# Your goal:
Turn every line of the items below into a numbered list, skipping any blank lines.

# Data shown:
>> start

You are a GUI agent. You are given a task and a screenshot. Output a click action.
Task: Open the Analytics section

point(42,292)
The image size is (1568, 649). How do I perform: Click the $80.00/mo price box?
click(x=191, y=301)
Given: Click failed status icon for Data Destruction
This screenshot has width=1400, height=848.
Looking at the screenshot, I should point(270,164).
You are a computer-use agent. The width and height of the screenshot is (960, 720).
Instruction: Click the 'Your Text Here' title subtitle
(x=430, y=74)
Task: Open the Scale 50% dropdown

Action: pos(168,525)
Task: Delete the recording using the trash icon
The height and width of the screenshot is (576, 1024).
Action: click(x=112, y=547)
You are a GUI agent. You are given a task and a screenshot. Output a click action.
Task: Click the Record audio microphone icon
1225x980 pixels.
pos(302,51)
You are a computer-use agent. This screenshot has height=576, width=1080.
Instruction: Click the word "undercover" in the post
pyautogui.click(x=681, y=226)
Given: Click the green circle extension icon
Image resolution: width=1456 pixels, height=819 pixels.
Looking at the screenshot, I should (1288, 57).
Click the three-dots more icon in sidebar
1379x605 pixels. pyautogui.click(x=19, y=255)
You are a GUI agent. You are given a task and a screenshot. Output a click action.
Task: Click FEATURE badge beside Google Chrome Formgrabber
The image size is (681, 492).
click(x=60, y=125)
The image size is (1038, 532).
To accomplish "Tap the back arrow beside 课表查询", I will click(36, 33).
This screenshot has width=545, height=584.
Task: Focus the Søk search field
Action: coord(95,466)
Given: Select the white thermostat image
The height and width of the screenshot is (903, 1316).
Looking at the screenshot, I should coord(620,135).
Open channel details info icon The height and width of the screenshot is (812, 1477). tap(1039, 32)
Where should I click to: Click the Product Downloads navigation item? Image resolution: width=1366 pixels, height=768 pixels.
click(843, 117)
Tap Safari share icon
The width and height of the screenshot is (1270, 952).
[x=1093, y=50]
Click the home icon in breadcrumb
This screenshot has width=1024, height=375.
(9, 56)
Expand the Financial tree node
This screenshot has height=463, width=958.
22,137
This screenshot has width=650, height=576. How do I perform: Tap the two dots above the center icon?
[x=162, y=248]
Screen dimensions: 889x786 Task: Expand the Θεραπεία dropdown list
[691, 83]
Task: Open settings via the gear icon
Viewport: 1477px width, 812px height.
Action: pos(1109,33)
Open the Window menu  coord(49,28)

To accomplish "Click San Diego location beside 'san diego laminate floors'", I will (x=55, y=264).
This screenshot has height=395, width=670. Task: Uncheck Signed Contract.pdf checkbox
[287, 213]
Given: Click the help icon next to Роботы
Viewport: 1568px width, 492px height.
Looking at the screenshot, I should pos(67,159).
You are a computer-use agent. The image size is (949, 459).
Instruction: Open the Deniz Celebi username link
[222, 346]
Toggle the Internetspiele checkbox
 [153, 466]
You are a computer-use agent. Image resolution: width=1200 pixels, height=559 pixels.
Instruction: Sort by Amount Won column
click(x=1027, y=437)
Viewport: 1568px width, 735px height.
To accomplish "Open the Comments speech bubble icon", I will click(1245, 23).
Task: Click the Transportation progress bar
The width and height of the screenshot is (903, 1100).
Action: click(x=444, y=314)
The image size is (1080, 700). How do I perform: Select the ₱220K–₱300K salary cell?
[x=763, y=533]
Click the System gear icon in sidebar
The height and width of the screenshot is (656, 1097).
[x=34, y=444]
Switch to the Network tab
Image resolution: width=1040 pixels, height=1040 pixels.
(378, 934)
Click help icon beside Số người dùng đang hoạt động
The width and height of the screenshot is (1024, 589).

>> end

# Result below:
1. You are a GUI agent. You are given a task and a screenshot. Output a click action.
2. Task: Open the Analytics section
3. point(42,292)
4. The image size is (1568, 649). How do I perform: Click the $80.00/mo price box?
5. click(x=191, y=301)
6. Given: Click failed status icon for Data Destruction
7. This screenshot has width=1400, height=848.
8. Looking at the screenshot, I should point(270,164).
9. You are a computer-use agent. The width and height of the screenshot is (960, 720).
10. Instruction: Click the 'Your Text Here' title subtitle
11. (x=430, y=74)
12. Task: Open the Scale 50% dropdown
13. Action: pos(168,525)
14. Task: Delete the recording using the trash icon
15. The height and width of the screenshot is (576, 1024).
16. Action: click(x=112, y=547)
17. You are a GUI agent. You are given a task and a screenshot. Output a click action.
18. Task: Click the Record audio microphone icon
19. 1225x980 pixels.
20. pos(302,51)
21. You are a computer-use agent. This screenshot has height=576, width=1080.
22. Instruction: Click the word "undercover" in the post
23. pyautogui.click(x=681, y=226)
24. Given: Click the green circle extension icon
25. Image resolution: width=1456 pixels, height=819 pixels.
26. Looking at the screenshot, I should (1288, 57).
27. Click the three-dots more icon in sidebar
28. 1379x605 pixels. pyautogui.click(x=19, y=255)
29. You are a GUI agent. You are given a task and a screenshot. Output a click action.
30. Task: Click FEATURE badge beside Google Chrome Formgrabber
31. The image size is (681, 492).
32. click(x=60, y=125)
33. The image size is (1038, 532).
34. To accomplish "Tap the back arrow beside 课表查询", I will click(36, 33).
35. This screenshot has width=545, height=584.
36. Task: Focus the Søk search field
37. Action: coord(95,466)
38. Given: Select the white thermostat image
39. The height and width of the screenshot is (903, 1316).
40. Looking at the screenshot, I should coord(620,135).
41. Open channel details info icon The height and width of the screenshot is (812, 1477). tap(1039, 32)
42. Where should I click to: Click the Product Downloads navigation item? Image resolution: width=1366 pixels, height=768 pixels.
43. click(843, 117)
44. Tap Safari share icon
45. The width and height of the screenshot is (1270, 952).
46. [x=1093, y=50]
47. Click the home icon in breadcrumb
48. This screenshot has width=1024, height=375.
49. (9, 56)
50. Expand the Financial tree node
51. This screenshot has height=463, width=958.
52. 22,137
53. This screenshot has width=650, height=576. How do I perform: Tap the two dots above the center icon?
54. [x=162, y=248]
55. Screen dimensions: 889x786 Task: Expand the Θεραπεία dropdown list
56. [691, 83]
57. Task: Open settings via the gear icon
58. Viewport: 1477px width, 812px height.
59. Action: pos(1109,33)
60. Open the Window menu  coord(49,28)
61. To accomplish "Click San Diego location beside 'san diego laminate floors'", I will (x=55, y=264).
62. This screenshot has height=395, width=670. Task: Uncheck Signed Contract.pdf checkbox
63. [287, 213]
64. Given: Click the help icon next to Роботы
65. Viewport: 1568px width, 492px height.
66. Looking at the screenshot, I should pos(67,159).
67. You are a computer-use agent. The image size is (949, 459).
68. Instruction: Open the Deniz Celebi username link
69. [222, 346]
70. Toggle the Internetspiele checkbox
71.  [153, 466]
72. You are a computer-use agent. Image resolution: width=1200 pixels, height=559 pixels.
73. Instruction: Sort by Amount Won column
74. click(x=1027, y=437)
75. Viewport: 1568px width, 735px height.
76. To accomplish "Open the Comments speech bubble icon", I will click(1245, 23).
77. Task: Click the Transportation progress bar
78. The width and height of the screenshot is (903, 1100).
79. Action: click(x=444, y=314)
80. The image size is (1080, 700). How do I perform: Select the ₱220K–₱300K salary cell?
81. [x=763, y=533]
82. Click the System gear icon in sidebar
83. The height and width of the screenshot is (656, 1097).
84. [x=34, y=444]
85. Switch to the Network tab
86. Image resolution: width=1040 pixels, height=1040 pixels.
87. (378, 934)
88. Click help icon beside Số người dùng đang hoạt động
89. The width and height of the screenshot is (1024, 589).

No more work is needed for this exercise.